* **Extracted records**

=-=-=-=-=

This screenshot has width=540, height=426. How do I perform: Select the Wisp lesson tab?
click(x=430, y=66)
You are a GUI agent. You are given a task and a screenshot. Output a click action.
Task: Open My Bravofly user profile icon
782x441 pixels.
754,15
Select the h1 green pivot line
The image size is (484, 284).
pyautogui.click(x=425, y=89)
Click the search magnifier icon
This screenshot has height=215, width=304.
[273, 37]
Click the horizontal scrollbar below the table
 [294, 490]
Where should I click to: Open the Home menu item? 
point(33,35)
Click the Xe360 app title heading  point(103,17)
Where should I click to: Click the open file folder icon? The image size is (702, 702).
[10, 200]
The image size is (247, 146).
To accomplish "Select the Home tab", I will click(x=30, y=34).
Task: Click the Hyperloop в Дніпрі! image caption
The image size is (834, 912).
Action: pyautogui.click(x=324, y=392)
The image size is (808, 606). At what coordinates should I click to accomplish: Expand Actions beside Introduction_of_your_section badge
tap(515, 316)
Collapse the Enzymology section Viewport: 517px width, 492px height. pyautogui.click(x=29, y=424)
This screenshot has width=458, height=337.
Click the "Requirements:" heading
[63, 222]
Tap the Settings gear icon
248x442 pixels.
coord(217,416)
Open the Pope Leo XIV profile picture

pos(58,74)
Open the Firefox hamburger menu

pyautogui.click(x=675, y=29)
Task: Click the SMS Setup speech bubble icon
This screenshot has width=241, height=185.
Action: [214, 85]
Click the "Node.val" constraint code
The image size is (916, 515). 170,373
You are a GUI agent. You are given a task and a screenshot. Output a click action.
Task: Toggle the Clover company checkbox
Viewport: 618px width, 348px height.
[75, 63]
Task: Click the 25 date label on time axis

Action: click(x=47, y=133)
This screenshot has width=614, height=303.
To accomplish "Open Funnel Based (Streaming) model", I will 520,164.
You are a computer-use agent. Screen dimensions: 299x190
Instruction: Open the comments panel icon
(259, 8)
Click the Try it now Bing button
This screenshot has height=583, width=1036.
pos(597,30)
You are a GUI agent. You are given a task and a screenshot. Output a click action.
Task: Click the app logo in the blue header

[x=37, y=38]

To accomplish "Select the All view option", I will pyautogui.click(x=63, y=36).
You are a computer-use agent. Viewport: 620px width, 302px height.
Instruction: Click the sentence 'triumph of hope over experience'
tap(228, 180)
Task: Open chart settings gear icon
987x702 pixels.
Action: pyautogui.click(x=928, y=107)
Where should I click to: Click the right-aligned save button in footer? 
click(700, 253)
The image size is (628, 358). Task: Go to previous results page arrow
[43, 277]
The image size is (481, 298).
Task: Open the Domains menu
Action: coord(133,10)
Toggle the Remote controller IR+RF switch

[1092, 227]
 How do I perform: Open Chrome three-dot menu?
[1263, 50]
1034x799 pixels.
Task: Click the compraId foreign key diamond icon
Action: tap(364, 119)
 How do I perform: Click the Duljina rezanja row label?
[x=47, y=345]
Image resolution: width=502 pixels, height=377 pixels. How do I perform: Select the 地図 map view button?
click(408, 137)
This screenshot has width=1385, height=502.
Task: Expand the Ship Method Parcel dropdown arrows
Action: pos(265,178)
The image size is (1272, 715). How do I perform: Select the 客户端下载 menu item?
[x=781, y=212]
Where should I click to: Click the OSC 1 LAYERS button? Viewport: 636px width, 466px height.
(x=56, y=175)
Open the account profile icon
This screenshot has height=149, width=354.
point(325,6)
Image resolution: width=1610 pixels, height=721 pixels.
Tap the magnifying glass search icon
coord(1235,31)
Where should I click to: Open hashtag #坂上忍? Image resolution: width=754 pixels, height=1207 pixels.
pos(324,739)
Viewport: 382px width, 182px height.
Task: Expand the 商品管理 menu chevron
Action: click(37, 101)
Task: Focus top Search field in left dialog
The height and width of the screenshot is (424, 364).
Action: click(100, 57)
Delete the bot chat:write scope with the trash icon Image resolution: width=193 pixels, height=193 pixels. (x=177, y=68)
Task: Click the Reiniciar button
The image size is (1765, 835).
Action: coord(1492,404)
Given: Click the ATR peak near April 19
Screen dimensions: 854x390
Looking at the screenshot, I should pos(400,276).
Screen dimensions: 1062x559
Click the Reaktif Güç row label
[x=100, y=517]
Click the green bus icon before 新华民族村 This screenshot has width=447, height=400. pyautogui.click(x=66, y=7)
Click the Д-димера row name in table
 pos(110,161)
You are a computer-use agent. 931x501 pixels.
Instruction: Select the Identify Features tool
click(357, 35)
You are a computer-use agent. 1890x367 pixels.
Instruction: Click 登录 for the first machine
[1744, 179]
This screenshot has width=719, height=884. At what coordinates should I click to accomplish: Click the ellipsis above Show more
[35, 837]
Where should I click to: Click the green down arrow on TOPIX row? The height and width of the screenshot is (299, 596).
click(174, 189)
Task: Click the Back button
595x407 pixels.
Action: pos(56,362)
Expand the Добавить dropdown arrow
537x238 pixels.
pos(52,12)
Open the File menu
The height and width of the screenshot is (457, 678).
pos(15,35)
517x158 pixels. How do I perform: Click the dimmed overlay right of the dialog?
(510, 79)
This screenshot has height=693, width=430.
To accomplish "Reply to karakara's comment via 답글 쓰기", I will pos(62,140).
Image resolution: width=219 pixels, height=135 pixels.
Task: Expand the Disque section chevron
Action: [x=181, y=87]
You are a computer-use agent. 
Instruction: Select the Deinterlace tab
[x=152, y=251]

=-=-=-=-=

Exactly as written above, copy out all the records.

This screenshot has width=540, height=426. How do I perform: Select the Wisp lesson tab?
click(x=430, y=66)
You are a GUI agent. You are given a task and a screenshot. Output a click action.
Task: Open My Bravofly user profile icon
782x441 pixels.
754,15
Select the h1 green pivot line
The image size is (484, 284).
pyautogui.click(x=425, y=89)
Click the search magnifier icon
This screenshot has height=215, width=304.
[273, 37]
Click the horizontal scrollbar below the table
 [294, 490]
Where should I click to: Open the Home menu item? 
point(33,35)
Click the Xe360 app title heading  point(103,17)
Where should I click to: Click the open file folder icon? The image size is (702, 702).
[10, 200]
The image size is (247, 146).
To accomplish "Select the Home tab", I will click(x=30, y=34).
Task: Click the Hyperloop в Дніпрі! image caption
The image size is (834, 912).
Action: pyautogui.click(x=324, y=392)
The image size is (808, 606). At what coordinates should I click to accomplish: Expand Actions beside Introduction_of_your_section badge
tap(515, 316)
Collapse the Enzymology section Viewport: 517px width, 492px height. pyautogui.click(x=29, y=424)
This screenshot has width=458, height=337.
Click the "Requirements:" heading
[63, 222]
Tap the Settings gear icon
248x442 pixels.
coord(217,416)
Open the Pope Leo XIV profile picture

pos(58,74)
Open the Firefox hamburger menu

pyautogui.click(x=675, y=29)
Task: Click the SMS Setup speech bubble icon
This screenshot has width=241, height=185.
Action: [214, 85]
Click the "Node.val" constraint code
The image size is (916, 515). 170,373
You are a GUI agent. You are given a task and a screenshot. Output a click action.
Task: Toggle the Clover company checkbox
Viewport: 618px width, 348px height.
[75, 63]
Task: Click the 25 date label on time axis

Action: click(x=47, y=133)
This screenshot has width=614, height=303.
To accomplish "Open Funnel Based (Streaming) model", I will 520,164.
You are a computer-use agent. Screen dimensions: 299x190
Instruction: Open the comments panel icon
(259, 8)
Click the Try it now Bing button
This screenshot has height=583, width=1036.
pos(597,30)
You are a GUI agent. You are given a task and a screenshot. Output a click action.
Task: Click the app logo in the blue header

[x=37, y=38]

To accomplish "Select the All view option", I will pyautogui.click(x=63, y=36).
You are a computer-use agent. Viewport: 620px width, 302px height.
Instruction: Click the sentence 'triumph of hope over experience'
tap(228, 180)
Task: Open chart settings gear icon
987x702 pixels.
Action: pyautogui.click(x=928, y=107)
Where should I click to: Click the right-aligned save button in footer? 
click(700, 253)
The image size is (628, 358). Task: Go to previous results page arrow
[43, 277]
The image size is (481, 298).
Task: Open the Domains menu
Action: coord(133,10)
Toggle the Remote controller IR+RF switch

[1092, 227]
 How do I perform: Open Chrome three-dot menu?
[1263, 50]
1034x799 pixels.
Task: Click the compraId foreign key diamond icon
Action: tap(364, 119)
 How do I perform: Click the Duljina rezanja row label?
[x=47, y=345]
Image resolution: width=502 pixels, height=377 pixels. How do I perform: Select the 地図 map view button?
click(408, 137)
This screenshot has width=1385, height=502.
Task: Expand the Ship Method Parcel dropdown arrows
Action: pos(265,178)
The image size is (1272, 715). How do I perform: Select the 客户端下载 menu item?
[x=781, y=212]
Where should I click to: Click the OSC 1 LAYERS button? Viewport: 636px width, 466px height.
(x=56, y=175)
Open the account profile icon
This screenshot has height=149, width=354.
point(325,6)
Image resolution: width=1610 pixels, height=721 pixels.
Tap the magnifying glass search icon
coord(1235,31)
Where should I click to: Open hashtag #坂上忍? Image resolution: width=754 pixels, height=1207 pixels.
pos(324,739)
Viewport: 382px width, 182px height.
Task: Expand the 商品管理 menu chevron
Action: click(37, 101)
Task: Focus top Search field in left dialog
The height and width of the screenshot is (424, 364).
Action: click(100, 57)
Delete the bot chat:write scope with the trash icon Image resolution: width=193 pixels, height=193 pixels. (x=177, y=68)
Task: Click the Reiniciar button
The image size is (1765, 835).
Action: coord(1492,404)
Given: Click the ATR peak near April 19
Screen dimensions: 854x390
Looking at the screenshot, I should pos(400,276).
Screen dimensions: 1062x559
Click the Reaktif Güç row label
[x=100, y=517]
Click the green bus icon before 新华民族村 This screenshot has width=447, height=400. pyautogui.click(x=66, y=7)
Click the Д-димера row name in table
 pos(110,161)
You are a computer-use agent. 931x501 pixels.
Instruction: Select the Identify Features tool
click(357, 35)
You are a computer-use agent. 1890x367 pixels.
Instruction: Click 登录 for the first machine
[1744, 179]
This screenshot has width=719, height=884. At what coordinates should I click to accomplish: Click the ellipsis above Show more
[35, 837]
Where should I click to: Click the green down arrow on TOPIX row? The height and width of the screenshot is (299, 596).
click(174, 189)
Task: Click the Back button
595x407 pixels.
Action: pos(56,362)
Expand the Добавить dropdown arrow
537x238 pixels.
pos(52,12)
Open the File menu
The height and width of the screenshot is (457, 678).
pos(15,35)
517x158 pixels. How do I perform: Click the dimmed overlay right of the dialog?
(510, 79)
This screenshot has height=693, width=430.
To accomplish "Reply to karakara's comment via 답글 쓰기", I will pos(62,140).
Image resolution: width=219 pixels, height=135 pixels.
Task: Expand the Disque section chevron
Action: [x=181, y=87]
You are a computer-use agent. 
Instruction: Select the Deinterlace tab
[x=152, y=251]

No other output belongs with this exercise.